- **What you will do**: Output must consist only of the lines of the material below from the one with "Click the Yücel Darcan cell" through the one with "Open the terminal hamburger menu", each reproduced exactly; no pictures belong in it.

- **Material to process**:

● ● ● ●

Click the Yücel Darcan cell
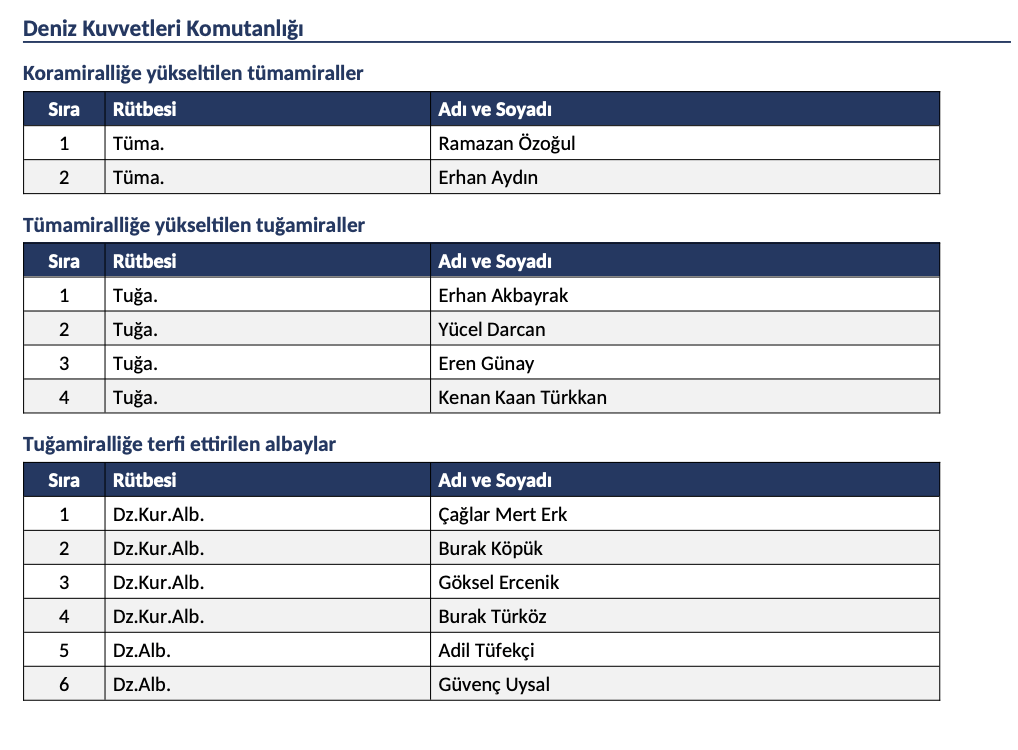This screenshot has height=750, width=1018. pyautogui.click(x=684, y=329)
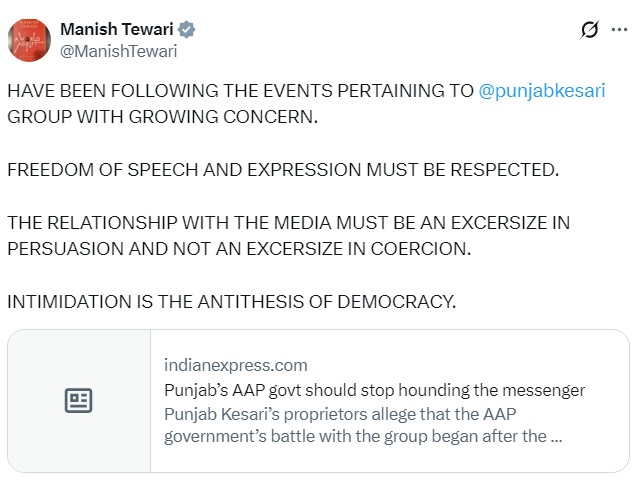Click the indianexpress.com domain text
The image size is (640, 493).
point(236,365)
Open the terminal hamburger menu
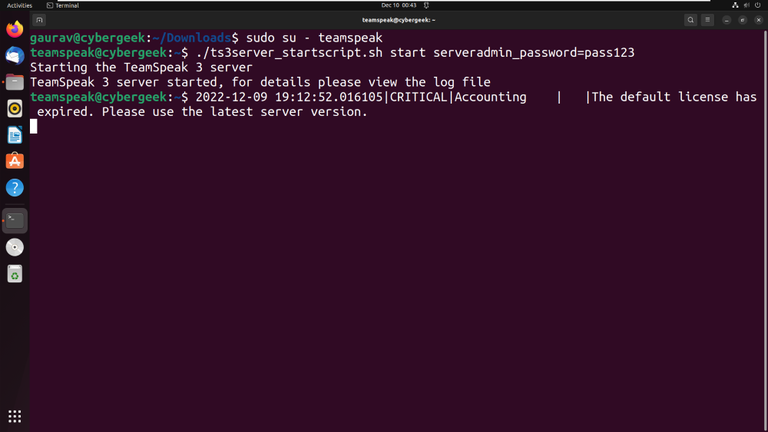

● ● ● ●

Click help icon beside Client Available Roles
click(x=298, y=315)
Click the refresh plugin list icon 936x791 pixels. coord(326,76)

● ● ● ●

- **Result below**:
Click the Yücel Darcan cell
This screenshot has height=750, width=1018. pyautogui.click(x=684, y=329)
Click the indianexpress.com domain text
The image size is (640, 493).
point(236,365)
Open the terminal hamburger menu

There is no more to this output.